The Liberty Bowl featured the Kansas Jayhawks from the Big 12 Conference and the Arkansas Razorbacks from the Southeastern Conference. The Jayhawks and Razorbacks had previously only met twice, in 1905 and 1906, with the Jayhawks winning both games. Both teams became bowl eligible by beating a ranked team: Kansas beat No. 18 Oklahoma State and Arkansas beat No. 14 Ole Miss.

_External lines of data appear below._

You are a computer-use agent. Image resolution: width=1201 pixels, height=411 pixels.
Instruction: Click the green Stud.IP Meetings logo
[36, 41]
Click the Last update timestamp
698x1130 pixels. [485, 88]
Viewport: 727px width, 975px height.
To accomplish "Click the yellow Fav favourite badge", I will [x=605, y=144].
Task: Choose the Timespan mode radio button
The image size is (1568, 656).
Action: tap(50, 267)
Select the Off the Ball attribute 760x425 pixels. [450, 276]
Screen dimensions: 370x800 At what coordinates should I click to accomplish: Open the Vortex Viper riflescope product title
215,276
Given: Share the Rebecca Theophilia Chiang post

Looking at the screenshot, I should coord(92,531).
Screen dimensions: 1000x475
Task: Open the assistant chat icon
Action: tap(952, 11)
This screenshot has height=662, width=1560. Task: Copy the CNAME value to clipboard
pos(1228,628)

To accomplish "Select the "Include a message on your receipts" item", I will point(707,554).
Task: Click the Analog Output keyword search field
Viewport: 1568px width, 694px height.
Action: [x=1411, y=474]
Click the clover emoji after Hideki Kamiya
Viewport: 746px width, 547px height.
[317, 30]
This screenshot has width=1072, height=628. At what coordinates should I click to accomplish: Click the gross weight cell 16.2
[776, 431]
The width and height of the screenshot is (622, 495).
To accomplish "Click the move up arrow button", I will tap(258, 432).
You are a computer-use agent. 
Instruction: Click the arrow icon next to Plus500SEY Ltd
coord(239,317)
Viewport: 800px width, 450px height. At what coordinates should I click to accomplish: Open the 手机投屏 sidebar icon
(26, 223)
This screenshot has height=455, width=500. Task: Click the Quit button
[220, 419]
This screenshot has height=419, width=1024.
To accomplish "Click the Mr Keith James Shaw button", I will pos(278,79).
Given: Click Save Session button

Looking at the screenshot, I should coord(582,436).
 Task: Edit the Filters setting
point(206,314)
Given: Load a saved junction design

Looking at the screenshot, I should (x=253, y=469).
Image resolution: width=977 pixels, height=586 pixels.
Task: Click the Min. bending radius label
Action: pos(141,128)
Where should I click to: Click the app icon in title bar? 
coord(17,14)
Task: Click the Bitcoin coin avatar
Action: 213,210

Previews of the game viewed the teams similarly, with both offenses generally praised and expected to do well against each other's defenses. CBS Sports said that quarterback play would be a high point for each team, with Jalon Daniels and KJ Jefferson each performing well over the course of the season. Further, they gave Kansas the advantage in momentum despite the disappointing end to both teams' seasons, since the Jayhawks' appearance ended their bowl drought of 14 years. Overall, Arkansas was favored to win the game by 2.5 points.

===Kansas===

The Jayhawks entered the game with a 6–6 record and a 3–5 mark in Big 12 Conference games. They started the season with a 5–0 record and were ranked for the first time since 2009, but fell out of the rankings after losing back-to-back games. The Jayhawks made their first bowl game appearance since the 2008 Insight Bowl and their second all-time appearance in the Liberty Bowl, with the first in 1973.

Sports Illustrated praised Kansas quarterback Jalon Daniels for his performance early in the season, but he suffered an injury during the Jayhawks' game against TCU and missed four weeks before returning to action. Athlon Sports, in their preview of the game, said that he had been one of the best quarterbacks in the country prior to his injury, and he finished the regular season having totaled nearly 1,500 passing yards and 400 rushing yards in addition to 19 total touchdowns. College Football News said that Kansas's defense was a potential weak point for the team, though the contrast between the Kansas offense and the opposing Arkansas defense was viewed favorably for Kansas; Athlon Sports further wrote that Daniels' ability to run and pass would be an advantage over an Arkansas defense that entered the game ranked 13th of 14 in their conference in pass efficiency defense, 13th in yards per play allowed and 11th in overall scoring defense. The Jayhawks had relatively little concern regarding opt-outs, especially as compared to Arkansas.

===Arkansas===

Arkansas began the season ranked No. 19 and won their first three contests but lost their next three and finished the season losing three of their last four games; they entered the game with a record of 6–6 and 3–5 in SEC contests. This was Arkansas' 44th bowl appearance all-time and their second in a row after playing in the 2022 Outback Bowl. This was the Razorbacks' sixth appearance in the Liberty Bowl, with their last coming in the January 2016 edition against Kansas State.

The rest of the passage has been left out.